Crowd Saliency Detection via Global Similarity Structure
This addresses the need for proactive surveillance in crowded environments like marathons or rallies, where operators often miss events, but it is incremental as it builds on existing motion analysis methods.
The paper tackles the problem of automatically detecting salient regions in crowded scenes for surveillance by proposing an unsupervised framework that transforms low-level motion features into a global similarity structure to capture intrinsic motion dynamics, achieving effectiveness in identifying salient areas across various crowd scenarios.

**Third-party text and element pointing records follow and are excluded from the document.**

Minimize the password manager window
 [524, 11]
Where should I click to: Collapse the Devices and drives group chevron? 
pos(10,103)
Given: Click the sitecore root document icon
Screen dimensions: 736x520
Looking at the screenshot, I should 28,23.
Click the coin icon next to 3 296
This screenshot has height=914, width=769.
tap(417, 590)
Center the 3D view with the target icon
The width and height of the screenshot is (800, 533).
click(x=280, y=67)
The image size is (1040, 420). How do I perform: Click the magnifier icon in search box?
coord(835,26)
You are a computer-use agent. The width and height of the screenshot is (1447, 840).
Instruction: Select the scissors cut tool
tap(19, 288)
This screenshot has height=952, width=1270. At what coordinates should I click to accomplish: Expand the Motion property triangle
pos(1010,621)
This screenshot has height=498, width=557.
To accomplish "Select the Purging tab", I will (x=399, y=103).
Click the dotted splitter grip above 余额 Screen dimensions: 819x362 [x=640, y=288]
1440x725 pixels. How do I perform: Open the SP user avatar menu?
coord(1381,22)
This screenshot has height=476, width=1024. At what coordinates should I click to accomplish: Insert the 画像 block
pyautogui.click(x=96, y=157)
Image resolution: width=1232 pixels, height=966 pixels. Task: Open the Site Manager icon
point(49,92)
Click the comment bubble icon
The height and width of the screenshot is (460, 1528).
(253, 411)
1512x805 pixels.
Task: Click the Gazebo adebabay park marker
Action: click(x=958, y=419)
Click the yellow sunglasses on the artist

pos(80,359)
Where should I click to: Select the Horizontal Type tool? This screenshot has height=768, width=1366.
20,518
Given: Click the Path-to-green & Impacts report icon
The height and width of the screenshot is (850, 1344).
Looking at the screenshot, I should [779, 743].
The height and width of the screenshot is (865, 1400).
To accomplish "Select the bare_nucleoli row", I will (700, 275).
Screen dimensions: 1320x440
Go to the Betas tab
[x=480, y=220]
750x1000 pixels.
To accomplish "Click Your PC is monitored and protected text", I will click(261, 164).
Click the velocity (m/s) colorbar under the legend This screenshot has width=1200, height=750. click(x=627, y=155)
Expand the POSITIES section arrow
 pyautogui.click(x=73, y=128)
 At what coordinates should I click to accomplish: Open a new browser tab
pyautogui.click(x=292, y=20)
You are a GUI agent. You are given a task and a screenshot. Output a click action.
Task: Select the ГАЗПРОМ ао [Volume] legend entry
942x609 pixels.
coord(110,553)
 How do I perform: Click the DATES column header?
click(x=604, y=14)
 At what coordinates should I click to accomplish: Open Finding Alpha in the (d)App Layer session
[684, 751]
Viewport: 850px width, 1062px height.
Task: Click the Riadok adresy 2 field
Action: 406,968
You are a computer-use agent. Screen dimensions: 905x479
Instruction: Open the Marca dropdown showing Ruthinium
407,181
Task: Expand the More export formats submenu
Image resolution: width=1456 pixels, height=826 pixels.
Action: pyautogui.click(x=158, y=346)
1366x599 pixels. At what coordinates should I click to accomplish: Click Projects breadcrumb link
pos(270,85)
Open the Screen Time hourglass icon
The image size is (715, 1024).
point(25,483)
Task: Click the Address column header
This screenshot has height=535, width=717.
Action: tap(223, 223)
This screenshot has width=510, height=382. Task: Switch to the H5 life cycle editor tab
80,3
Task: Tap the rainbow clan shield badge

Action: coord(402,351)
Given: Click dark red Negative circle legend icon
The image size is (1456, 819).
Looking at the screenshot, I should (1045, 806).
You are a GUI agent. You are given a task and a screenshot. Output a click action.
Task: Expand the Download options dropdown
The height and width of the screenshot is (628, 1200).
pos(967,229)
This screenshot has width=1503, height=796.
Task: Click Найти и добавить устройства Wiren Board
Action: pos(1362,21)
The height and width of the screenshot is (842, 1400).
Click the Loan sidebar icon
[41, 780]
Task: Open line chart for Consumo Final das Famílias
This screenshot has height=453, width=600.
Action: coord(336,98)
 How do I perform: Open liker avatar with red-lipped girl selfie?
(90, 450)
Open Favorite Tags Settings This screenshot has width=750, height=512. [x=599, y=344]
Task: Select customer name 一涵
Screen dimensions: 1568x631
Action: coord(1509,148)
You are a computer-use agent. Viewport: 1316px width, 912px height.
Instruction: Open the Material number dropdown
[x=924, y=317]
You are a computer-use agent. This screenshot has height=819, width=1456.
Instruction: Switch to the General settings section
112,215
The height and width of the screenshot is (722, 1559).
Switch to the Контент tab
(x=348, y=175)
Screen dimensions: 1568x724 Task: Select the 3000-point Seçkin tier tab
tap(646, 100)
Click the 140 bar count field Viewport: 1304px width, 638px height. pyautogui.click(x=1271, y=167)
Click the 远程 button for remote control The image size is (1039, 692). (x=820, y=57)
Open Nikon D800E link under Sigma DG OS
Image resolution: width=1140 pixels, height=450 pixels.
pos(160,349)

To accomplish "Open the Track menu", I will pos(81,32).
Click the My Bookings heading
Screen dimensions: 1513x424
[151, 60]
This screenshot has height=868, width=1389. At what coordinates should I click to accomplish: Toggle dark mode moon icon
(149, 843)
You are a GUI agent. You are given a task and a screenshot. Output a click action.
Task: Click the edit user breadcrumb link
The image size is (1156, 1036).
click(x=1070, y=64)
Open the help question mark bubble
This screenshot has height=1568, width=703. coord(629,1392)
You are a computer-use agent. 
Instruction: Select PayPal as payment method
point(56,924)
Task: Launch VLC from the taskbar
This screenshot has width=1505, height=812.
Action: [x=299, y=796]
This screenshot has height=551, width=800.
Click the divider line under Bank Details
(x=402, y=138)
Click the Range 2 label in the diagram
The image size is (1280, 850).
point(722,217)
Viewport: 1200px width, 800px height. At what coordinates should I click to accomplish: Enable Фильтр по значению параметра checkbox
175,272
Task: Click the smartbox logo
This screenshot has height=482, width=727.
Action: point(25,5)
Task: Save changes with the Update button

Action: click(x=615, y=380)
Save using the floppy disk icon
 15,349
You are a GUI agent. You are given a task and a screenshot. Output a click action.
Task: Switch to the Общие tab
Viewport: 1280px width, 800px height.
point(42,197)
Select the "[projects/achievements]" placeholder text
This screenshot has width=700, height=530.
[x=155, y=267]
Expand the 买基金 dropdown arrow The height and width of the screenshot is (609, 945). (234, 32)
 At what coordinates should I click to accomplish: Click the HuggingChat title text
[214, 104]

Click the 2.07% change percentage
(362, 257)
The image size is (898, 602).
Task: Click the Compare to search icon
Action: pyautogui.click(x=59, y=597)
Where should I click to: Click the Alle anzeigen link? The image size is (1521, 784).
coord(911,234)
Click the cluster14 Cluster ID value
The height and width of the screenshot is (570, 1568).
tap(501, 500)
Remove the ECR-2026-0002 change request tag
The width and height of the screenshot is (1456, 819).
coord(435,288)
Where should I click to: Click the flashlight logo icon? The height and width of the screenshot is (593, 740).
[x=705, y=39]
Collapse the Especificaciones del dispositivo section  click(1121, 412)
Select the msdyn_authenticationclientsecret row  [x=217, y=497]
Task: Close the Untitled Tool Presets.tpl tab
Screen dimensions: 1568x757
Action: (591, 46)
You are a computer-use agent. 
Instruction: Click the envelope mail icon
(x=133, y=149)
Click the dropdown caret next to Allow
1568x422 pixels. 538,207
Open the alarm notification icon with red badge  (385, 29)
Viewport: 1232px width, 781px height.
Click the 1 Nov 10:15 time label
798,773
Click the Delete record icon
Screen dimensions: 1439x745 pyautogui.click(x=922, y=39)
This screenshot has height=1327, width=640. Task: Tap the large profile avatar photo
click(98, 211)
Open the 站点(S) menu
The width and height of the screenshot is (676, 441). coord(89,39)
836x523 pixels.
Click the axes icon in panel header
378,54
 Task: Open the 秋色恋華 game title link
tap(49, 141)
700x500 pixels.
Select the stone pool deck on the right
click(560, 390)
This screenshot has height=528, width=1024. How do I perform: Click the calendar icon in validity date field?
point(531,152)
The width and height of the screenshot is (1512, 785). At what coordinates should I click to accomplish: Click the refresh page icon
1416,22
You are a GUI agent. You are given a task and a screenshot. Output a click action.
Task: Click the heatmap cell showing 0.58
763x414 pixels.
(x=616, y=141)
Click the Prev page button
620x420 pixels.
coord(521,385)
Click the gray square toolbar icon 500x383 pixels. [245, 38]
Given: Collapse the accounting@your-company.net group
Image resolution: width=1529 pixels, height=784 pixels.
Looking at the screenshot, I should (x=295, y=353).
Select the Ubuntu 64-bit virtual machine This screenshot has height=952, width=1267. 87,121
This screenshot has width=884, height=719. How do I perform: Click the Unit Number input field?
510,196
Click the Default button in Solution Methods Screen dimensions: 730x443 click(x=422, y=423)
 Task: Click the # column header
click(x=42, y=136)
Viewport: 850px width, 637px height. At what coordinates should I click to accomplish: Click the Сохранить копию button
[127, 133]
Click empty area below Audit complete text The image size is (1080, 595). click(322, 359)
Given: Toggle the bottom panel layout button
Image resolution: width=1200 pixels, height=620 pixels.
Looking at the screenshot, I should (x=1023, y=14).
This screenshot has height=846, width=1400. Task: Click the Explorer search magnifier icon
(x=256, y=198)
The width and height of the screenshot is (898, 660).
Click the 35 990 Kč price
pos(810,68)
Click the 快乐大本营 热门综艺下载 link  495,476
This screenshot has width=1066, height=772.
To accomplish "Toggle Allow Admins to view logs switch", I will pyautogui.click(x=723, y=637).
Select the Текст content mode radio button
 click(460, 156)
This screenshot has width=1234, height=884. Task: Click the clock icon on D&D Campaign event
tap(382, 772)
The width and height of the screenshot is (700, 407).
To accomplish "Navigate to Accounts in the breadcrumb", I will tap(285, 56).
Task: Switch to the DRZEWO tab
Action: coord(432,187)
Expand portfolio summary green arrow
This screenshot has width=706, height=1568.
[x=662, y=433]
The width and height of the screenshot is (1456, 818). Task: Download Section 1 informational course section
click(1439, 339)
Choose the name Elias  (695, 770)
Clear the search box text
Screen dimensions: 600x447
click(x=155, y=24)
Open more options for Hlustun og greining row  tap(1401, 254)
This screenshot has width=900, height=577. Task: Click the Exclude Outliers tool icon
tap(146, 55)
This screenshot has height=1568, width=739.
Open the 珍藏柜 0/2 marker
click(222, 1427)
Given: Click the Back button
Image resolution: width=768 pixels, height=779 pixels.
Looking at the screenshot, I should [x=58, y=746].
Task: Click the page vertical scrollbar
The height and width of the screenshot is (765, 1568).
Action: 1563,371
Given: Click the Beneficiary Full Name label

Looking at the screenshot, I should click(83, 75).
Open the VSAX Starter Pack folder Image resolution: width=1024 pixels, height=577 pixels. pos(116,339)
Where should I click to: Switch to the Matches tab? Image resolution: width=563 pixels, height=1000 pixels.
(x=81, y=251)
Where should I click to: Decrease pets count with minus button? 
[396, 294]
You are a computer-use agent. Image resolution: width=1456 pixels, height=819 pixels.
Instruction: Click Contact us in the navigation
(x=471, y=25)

It is common for CCTV operators to overlook inter- esting events taking place within the crowd due to large number of people in the crowded scene (i.e. marathon, rally). Thus, there is a dire need to automate the detection of salient crowd regions acquiring immediate attention for a more effective and proactive surveillance. This paper proposes a novel framework to identify and localize salient regions in a crowd scene, by transforming low-level features extracted from crowd motion field into a global similarity structure. The global similarity structure representation allows the discovery of the intrinsic manifold of the motion dynamics, which could not be captured by the low-level representation. Ranking is then performed on the global similarity structure to identify a set of extrema. The proposed approach is unsupervised so learning stage is eliminated. Experimental results on public datasets demonstrates the effectiveness of exploiting such extrema in identifying salient regions in various crowd scenarios that exhibit crowding, local irregular motion, and unique motion areas such as sources and sinks.